Prediction of the respiratory disease incidence based on environmental factors using machine learning techniques in Penang, Malaysia
摘要
Traditional statistical models often struggle to accurately predict global burden of respiratory diseases due to the complex and interdependent nature of environmental variables. To address these challenges, this study aims to develop and evaluate machine learning models for respiratory disease prediction from 1999 to 2015 in Penang, Malaysia. The dataset on respiratory disease cases was obtained from the Health Informatics Centre, Ministry of Health Malaysia, while environmental data were sourced from the Department of Environment Malaysia. We considered ten predictors for analysis, consisting of air pollution factors such as carbon monoxide (CO), sulphur dioxide (SO2), nitrogen dioxide (NO2), ozone (O3) and particulate matter with a diameter of 10 µm or less (PM10), and climatic variables such as maximum daily temperature (MAXT), minimum daily temperature (MINT), rainfall (R), wind speed (WS) and relative humidity (RH) to identify their influence on respiratory disease.
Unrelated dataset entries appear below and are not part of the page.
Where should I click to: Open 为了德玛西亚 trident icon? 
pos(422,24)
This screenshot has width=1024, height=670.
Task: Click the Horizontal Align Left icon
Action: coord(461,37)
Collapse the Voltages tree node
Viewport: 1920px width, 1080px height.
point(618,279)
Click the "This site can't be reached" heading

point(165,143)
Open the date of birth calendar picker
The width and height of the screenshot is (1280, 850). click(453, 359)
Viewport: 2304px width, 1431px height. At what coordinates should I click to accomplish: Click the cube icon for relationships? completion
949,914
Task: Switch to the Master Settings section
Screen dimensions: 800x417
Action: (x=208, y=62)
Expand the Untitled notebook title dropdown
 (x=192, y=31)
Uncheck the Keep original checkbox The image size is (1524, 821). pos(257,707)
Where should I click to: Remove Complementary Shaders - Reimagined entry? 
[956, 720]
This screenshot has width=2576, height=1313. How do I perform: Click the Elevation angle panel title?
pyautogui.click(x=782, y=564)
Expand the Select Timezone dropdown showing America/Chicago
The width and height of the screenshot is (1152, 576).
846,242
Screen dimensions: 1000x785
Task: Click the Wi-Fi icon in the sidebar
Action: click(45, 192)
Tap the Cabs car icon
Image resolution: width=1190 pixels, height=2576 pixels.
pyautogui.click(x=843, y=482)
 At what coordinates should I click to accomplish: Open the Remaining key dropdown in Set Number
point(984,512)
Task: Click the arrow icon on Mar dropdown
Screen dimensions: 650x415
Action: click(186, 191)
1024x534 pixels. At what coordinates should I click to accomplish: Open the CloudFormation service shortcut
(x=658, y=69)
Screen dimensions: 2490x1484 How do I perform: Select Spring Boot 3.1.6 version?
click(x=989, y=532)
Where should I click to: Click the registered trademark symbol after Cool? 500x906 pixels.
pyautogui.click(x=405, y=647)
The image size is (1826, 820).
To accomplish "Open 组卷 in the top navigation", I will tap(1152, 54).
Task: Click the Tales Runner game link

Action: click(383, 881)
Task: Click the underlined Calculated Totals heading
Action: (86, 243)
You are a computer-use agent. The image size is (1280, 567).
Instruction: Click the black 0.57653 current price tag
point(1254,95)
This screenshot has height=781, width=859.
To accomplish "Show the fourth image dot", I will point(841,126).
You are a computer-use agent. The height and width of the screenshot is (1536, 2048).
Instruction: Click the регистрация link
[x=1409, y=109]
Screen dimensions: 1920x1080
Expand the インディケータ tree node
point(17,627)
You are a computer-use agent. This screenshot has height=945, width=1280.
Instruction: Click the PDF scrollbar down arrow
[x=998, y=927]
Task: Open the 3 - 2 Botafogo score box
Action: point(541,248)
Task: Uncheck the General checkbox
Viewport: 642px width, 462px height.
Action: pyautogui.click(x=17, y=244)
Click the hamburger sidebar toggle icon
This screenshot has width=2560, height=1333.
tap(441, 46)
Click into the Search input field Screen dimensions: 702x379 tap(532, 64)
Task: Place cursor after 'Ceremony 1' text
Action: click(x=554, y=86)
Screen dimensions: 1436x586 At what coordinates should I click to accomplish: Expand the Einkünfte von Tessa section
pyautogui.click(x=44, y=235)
For the prediction models, we implement three main machine learning methods: Decision Tree, Random Forest, and XGBoost. To enhance model performance, we incorporated wrapper methods such as forward selection, stepwise selection, and genetic algorithm in selecting the most relevant features, especially the complexity of environmental data. The model performance was evaluated using RMSE, MAE and NAE in a partitioned with 80/20 percent split. The results showed that the RF model with a genetic algorithm performs better in respiratory disease prediction, achieving RMSE, MAE, and NAE values of 8.4281, 6.6154 and 0.2369, respectively with PM10, SO2, CO, O3, MINT, R, and WS as important features. The SHAP interpretability analysis identified that SO2 is the most influential factor affecting respiratory disease cases, followed by CO, MINT, CO, MINT, PM10, WS, O3 and R.